Author(s):
Freitas, Patrícia ; Resende-Neves, Teresa ; Lameira, Pedro ; Costa, Marta ; Dias, Paulo ; Filipe, Juliana ; Ferreira, Joana ; Félix, Ana ; Cunha, Teresa Margarida
Date: 2024
Persistent ID: http://hdl.handle.net/10400.17/5194
Origin: Repositório do Centro Hospitalar de Lisboa Central, EPE
Subject(s): HSJ IMA; HCC IMA; HSM IMA; Female; Humans; Portugal; Necrosis; Diagnosis; Differential; Diffusion Magnetic Resonance Imaging; Leiomyoma* / pathology; Leiomyosarcoma* / diagnostic imaging; Leiomyosarcoma* / pathology; Magnetic Resonance Imaging / methods; Myometrium / pathology; Retrospective Studies; Smooth Muscle Tumor* / diagnostic imaging; Smooth Muscle Tumor* / pathology; Uterine Neoplasms* / pathology
Description
Purpose: To evaluate the magnetic resonance imaging (MRI) features that may help distinguish leiomyosarcomas from atypical leiomyomas (those presenting hyperintensity on T2-W images equal or superior to 50% compared to the myometrium). Materials and methods: The authors conducted a retrospective single-centre study that included a total of 57 women diagnosed with smooth muscle tumour of the uterus, who were evaluated with pelvic MRI, between January 2009 and March 2020. All cases had a histologically proven diagnosis (31 Atypical Leiomyomas-ALM; 26 Leiomyosarcomas-LMS).

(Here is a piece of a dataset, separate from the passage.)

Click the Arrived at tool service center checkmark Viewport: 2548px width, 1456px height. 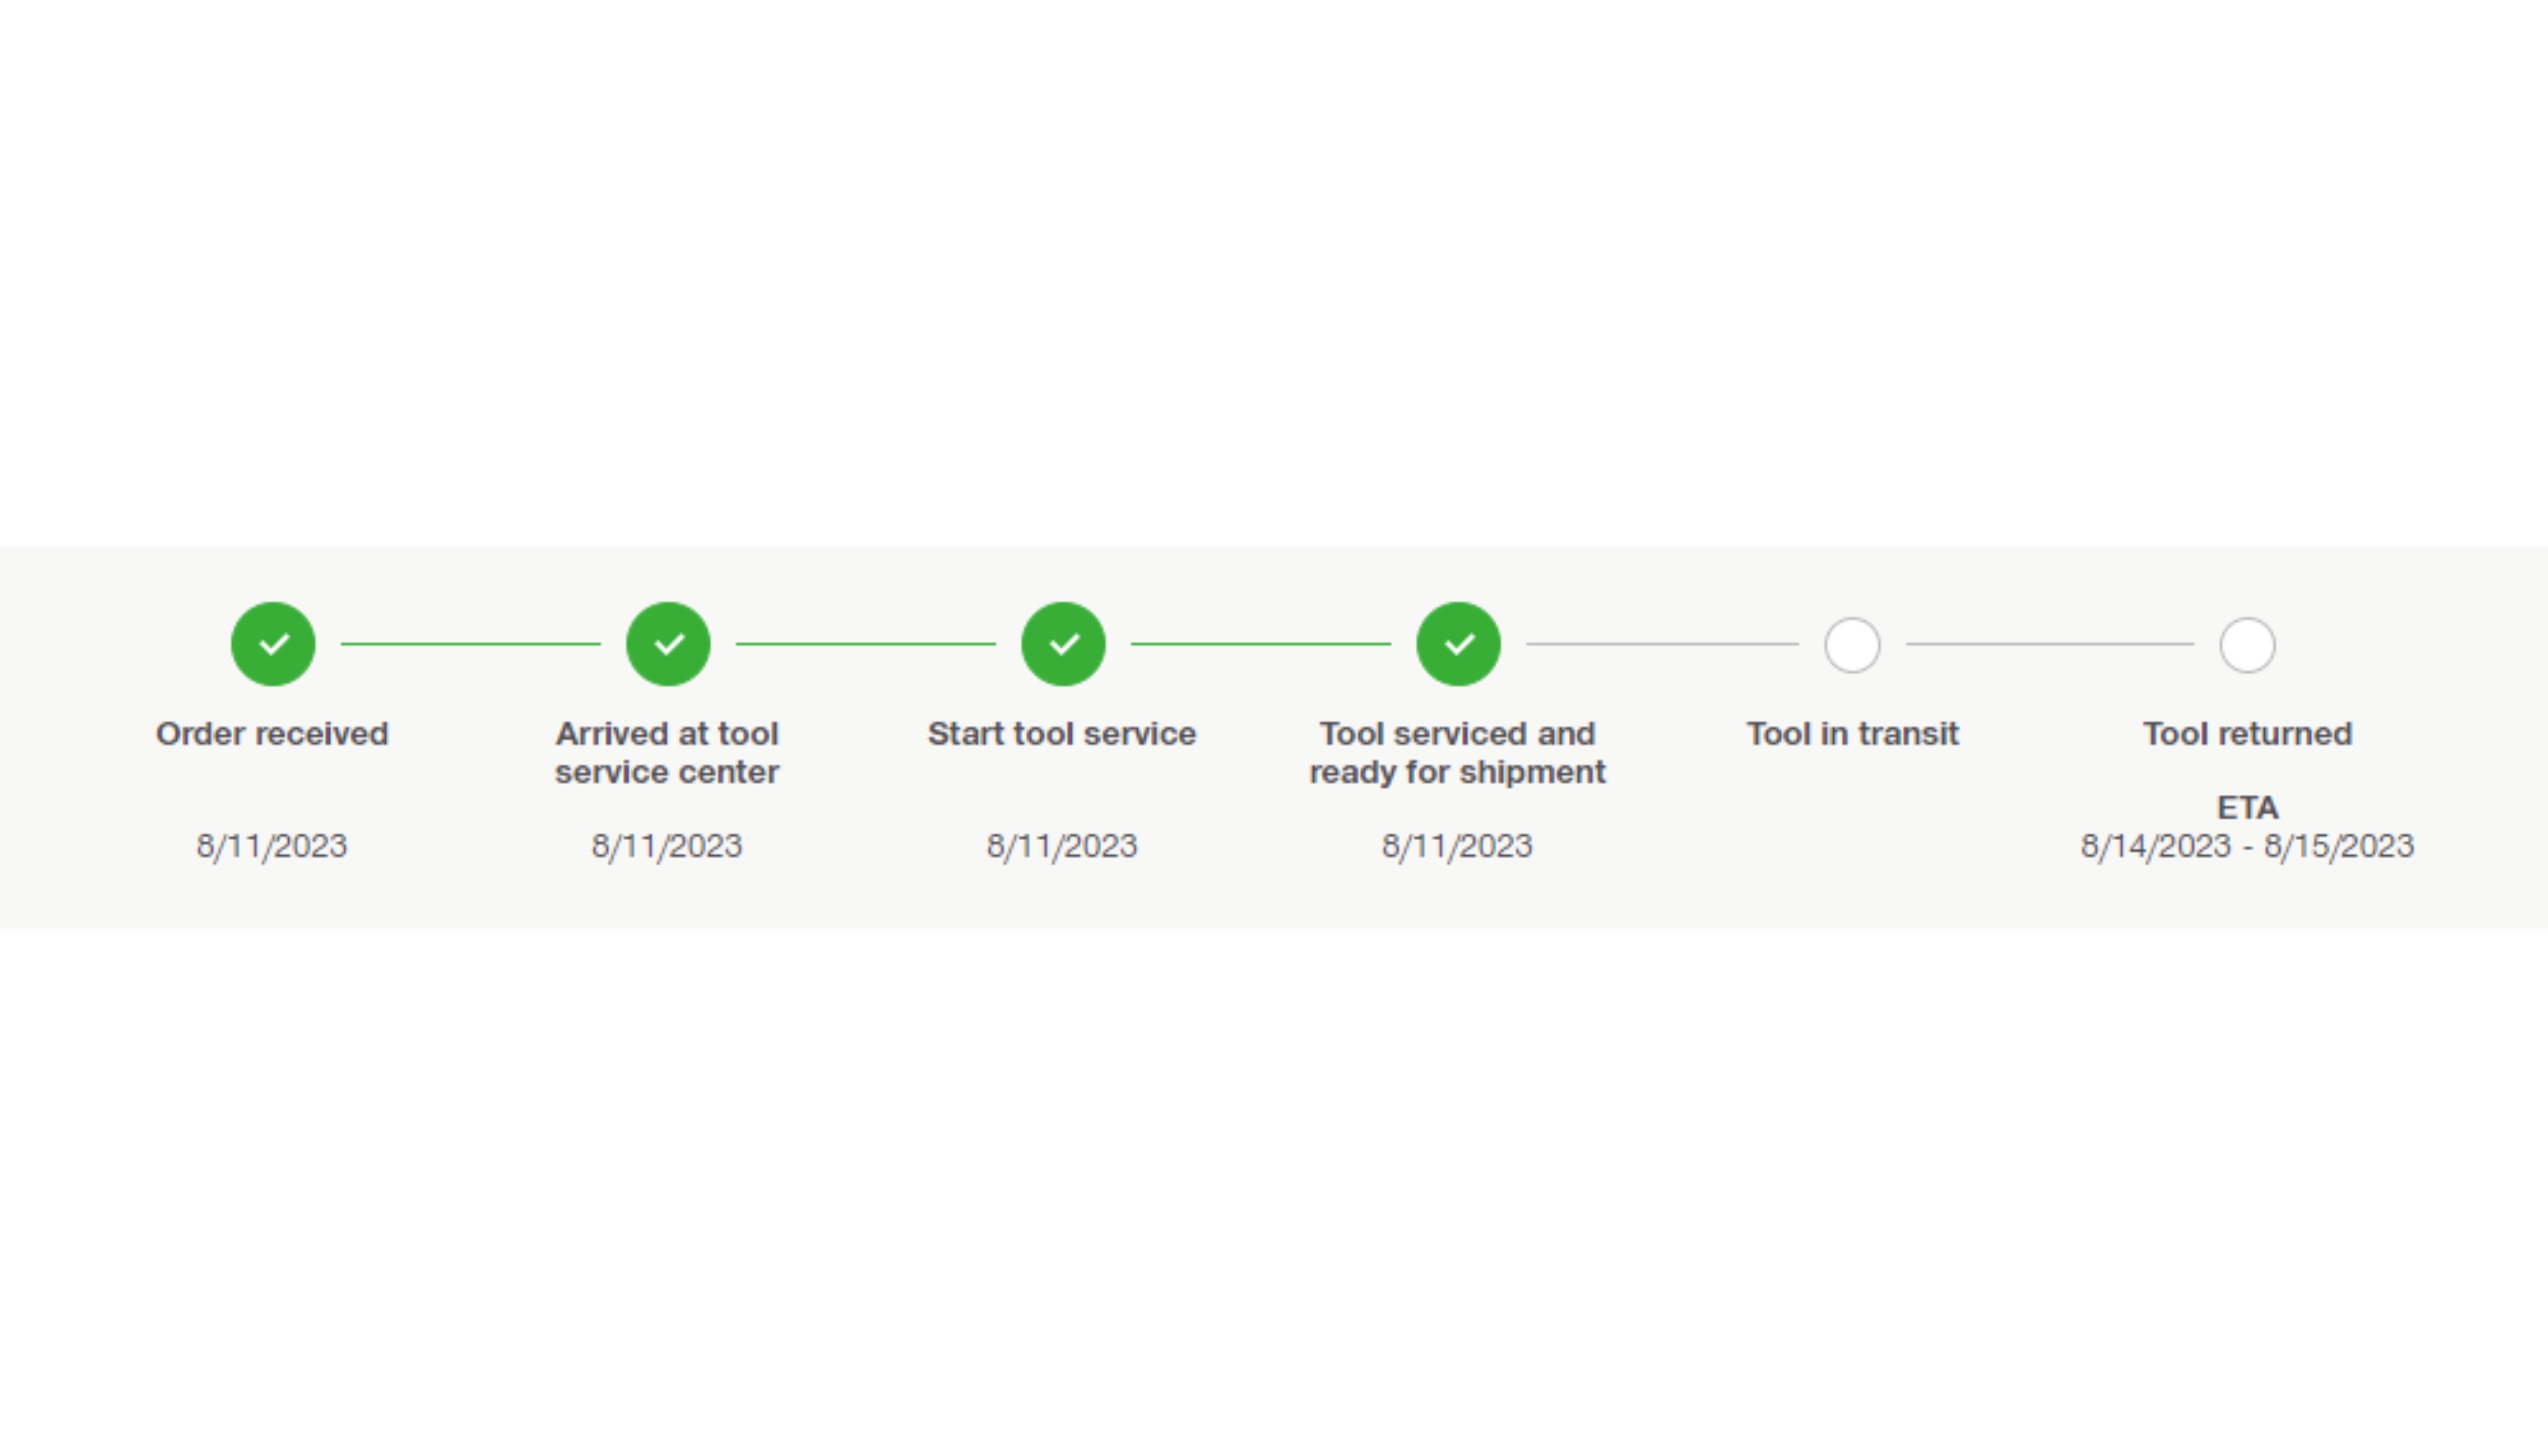[x=668, y=644]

The MRI features evaluated in this study included: age at presentation, dimension, contours, intra-tumoral haemorrhagic areas, T2-WI heterogeneity, T2-WI dark areas, flow voids, cyst areas, necrosis, restriction on diffusion-weighted imaging (DWI), apparent diffusion coefficient (ADC) values, signal intensity and heterogeneity after contrast administration in T1-WI, presence and location of unenhanced areas. The association between the MRI characteristics and the histological subtype was evaluated using Chi-Square and ANOVA tests. Results: The MRI parameters that showed a statistically significance correlation with malignant histology and thus most strongly associated with LMS were found to be: irregular contours (p < 0.001), intra-tumoral haemorrhagic areas (p = 0.028), T2-WI dark areas (p = 0.016), high signal intensity after contrast administration (p = 0.005), necrosis (p = 0.001), central location for unenhanced areas (p = 0.026), and ADC value lower than 0.88 × 10-3 mm2/s (p = 0.002). Conclusion: With our work, we demonstrate the presence of seven MRI features that are statistically significant in differentiating between LMS and ALM.